No caso retratado pela pesquisa, a transferência de responsabilidade se materializa na argumentação de que a culpa é da vítima e não do agressor. Pensamento análogo é aquele do criminoso que atribui à pobreza em que vive os atos ilícitos que comete – como se não fosse possível ser pobre e honesto. Não é diferente do político que desvia recursos públicos para fazer caixa 2 eleitoral e culpa "o sistema" por sua má conduta. Nos últimos tempos, aliás, tal raciocínio já foi exibido por um eminente ministro do Supremo Tribunal Federal (STF) – mostrando como essa estrutura de pensamento permeia inclusive a elite nacional.

É claro que sempre haverá condições sociais, culturais e políticas mais e menos favoráveis ao delito e ao erro. Aperfeiçoá-las é um dever. Ainda assim, a projeção de responsabilidade representa a morte da justiça, sem a qual não se edifica uma sociedade saudável. No extremo, nunca haverá culpados; só inocentes. Os maus são igualados aos bons.

A pesquisa do Ipea também ajuda a desnudar o mal-estar com que o brasileiro lida com a liberdade do outro e com a diferença. Quem acredita que as mulheres sensuais merecem ser estupradas não aceita esse tipo de conduta e gostaria de enquadrá-las em sua forma de ver o mundo. No fundo, não tolera o direito alheio de ser livre. Defender a violação de quem insiste em ser diferente, portanto, é estuprar a liberdade – um dos principais pilares da sociedade contemporânea.

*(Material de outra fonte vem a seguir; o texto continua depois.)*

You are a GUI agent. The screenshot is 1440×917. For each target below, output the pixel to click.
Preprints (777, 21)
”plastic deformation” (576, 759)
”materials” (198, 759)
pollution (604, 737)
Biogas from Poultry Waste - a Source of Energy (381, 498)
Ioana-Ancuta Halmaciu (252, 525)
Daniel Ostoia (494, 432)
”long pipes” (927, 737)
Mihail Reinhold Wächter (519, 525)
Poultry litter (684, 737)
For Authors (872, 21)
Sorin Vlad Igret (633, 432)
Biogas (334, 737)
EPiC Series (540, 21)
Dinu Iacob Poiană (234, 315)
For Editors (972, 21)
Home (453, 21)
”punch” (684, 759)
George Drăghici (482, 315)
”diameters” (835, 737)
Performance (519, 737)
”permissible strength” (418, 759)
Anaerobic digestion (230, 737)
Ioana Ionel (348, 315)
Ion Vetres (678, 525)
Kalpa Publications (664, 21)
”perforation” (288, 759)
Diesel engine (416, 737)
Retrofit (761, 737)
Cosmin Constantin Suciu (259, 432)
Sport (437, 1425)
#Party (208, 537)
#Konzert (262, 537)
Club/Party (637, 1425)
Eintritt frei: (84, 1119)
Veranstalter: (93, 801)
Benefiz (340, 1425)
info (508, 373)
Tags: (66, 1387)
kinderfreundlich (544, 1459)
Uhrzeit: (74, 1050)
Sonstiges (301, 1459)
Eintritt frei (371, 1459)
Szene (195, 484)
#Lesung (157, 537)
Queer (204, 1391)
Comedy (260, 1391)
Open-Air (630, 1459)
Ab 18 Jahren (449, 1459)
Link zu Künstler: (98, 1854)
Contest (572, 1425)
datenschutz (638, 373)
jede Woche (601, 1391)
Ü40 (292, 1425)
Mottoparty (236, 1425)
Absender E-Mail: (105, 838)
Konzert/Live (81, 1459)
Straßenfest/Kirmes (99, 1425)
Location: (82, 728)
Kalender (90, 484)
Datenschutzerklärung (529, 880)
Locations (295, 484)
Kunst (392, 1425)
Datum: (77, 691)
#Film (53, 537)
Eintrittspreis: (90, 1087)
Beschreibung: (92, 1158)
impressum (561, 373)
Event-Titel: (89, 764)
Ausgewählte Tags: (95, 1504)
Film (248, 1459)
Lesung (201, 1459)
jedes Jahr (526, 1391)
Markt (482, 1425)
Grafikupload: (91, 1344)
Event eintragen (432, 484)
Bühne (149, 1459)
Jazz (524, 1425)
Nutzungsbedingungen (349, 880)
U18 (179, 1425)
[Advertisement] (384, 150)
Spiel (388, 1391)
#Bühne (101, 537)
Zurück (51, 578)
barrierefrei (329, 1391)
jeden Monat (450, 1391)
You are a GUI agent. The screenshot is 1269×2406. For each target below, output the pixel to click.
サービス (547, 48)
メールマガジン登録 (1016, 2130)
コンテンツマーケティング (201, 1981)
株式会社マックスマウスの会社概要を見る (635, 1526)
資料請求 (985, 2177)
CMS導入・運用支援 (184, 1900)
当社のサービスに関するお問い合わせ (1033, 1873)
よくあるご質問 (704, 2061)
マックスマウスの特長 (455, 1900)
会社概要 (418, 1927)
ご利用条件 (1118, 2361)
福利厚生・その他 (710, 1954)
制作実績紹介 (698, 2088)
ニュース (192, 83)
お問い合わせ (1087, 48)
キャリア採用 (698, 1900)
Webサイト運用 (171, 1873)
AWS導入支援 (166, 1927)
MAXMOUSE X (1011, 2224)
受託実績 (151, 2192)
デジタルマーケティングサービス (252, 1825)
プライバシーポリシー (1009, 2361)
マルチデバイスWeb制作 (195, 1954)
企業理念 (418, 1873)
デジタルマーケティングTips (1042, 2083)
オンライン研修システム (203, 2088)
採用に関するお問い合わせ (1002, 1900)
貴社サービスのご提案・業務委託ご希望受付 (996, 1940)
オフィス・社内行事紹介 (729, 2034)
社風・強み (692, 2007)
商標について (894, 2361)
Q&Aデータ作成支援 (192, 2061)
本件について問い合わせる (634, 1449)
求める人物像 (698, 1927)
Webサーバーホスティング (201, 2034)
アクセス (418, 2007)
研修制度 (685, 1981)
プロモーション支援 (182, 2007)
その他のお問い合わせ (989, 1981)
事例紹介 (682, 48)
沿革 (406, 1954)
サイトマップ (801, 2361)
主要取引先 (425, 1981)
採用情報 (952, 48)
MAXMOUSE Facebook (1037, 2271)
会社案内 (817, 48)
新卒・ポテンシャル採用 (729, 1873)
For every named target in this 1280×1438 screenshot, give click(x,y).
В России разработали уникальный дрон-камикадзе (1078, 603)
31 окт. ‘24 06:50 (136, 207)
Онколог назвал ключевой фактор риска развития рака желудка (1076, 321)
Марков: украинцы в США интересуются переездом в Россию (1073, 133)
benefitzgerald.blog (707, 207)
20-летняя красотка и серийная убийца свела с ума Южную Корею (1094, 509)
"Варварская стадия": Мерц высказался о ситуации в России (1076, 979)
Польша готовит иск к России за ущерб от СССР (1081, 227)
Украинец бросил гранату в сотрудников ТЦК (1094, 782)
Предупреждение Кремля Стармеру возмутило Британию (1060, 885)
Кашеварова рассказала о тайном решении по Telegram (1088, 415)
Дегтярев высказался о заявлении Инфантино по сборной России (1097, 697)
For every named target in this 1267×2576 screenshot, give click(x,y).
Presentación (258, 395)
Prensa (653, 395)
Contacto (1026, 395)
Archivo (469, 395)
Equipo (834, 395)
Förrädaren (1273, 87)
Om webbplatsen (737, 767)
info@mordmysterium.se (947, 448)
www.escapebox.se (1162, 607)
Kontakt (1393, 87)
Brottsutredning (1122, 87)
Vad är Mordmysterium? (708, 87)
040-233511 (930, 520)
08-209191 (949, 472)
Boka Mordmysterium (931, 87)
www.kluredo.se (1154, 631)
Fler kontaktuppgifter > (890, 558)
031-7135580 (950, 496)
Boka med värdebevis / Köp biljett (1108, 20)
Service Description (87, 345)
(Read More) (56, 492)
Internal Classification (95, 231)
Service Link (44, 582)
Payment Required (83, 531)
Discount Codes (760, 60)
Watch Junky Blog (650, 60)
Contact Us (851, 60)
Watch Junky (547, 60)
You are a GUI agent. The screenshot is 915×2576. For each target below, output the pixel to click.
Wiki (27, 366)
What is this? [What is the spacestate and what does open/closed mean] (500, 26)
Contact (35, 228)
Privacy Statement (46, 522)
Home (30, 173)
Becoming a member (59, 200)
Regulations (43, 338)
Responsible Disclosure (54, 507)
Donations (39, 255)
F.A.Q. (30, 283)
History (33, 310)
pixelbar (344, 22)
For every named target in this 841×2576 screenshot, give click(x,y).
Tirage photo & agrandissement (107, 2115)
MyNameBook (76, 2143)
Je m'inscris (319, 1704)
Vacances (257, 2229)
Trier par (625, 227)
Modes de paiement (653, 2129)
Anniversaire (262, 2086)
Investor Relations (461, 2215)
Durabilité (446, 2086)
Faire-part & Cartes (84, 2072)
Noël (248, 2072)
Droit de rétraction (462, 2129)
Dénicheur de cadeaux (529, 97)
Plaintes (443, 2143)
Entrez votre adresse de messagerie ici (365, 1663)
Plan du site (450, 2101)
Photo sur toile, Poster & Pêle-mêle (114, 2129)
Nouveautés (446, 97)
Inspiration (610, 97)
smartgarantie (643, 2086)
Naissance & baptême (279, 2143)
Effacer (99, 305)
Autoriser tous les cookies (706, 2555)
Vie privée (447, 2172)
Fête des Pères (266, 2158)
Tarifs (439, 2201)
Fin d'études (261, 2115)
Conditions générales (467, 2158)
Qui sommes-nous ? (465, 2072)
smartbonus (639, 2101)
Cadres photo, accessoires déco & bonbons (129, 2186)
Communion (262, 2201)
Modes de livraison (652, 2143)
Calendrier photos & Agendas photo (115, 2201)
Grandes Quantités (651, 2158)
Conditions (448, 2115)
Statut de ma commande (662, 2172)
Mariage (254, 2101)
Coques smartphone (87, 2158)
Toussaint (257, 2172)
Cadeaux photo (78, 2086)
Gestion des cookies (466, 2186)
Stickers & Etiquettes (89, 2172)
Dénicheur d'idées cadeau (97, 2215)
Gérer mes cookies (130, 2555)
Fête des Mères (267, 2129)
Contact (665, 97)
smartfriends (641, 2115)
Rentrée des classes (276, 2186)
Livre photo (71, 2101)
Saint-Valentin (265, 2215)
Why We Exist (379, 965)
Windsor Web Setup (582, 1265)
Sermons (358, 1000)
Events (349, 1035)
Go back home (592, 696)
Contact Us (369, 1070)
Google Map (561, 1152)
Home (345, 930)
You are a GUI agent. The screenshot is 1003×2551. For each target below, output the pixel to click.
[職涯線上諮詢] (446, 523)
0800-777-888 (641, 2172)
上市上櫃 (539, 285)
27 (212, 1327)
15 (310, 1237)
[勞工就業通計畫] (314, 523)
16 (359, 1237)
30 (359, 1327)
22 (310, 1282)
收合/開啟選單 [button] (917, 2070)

Violências semelhantes a essa são corriqueiras. Aquele que agride o torcedor do time adversário também não admite a diferença e a liberdade de escolha. Para ele, só existe um caminho, uma crença, uma verdade: seu clube. Quem não professa essa "religião" é inimigo e, como tal, merece ser punido. No mundo da internet ocorre algo parecido. Vândalos on-line interditam qualquer debate de ideias e perseguem aqueles que ousam pensar de forma diversa.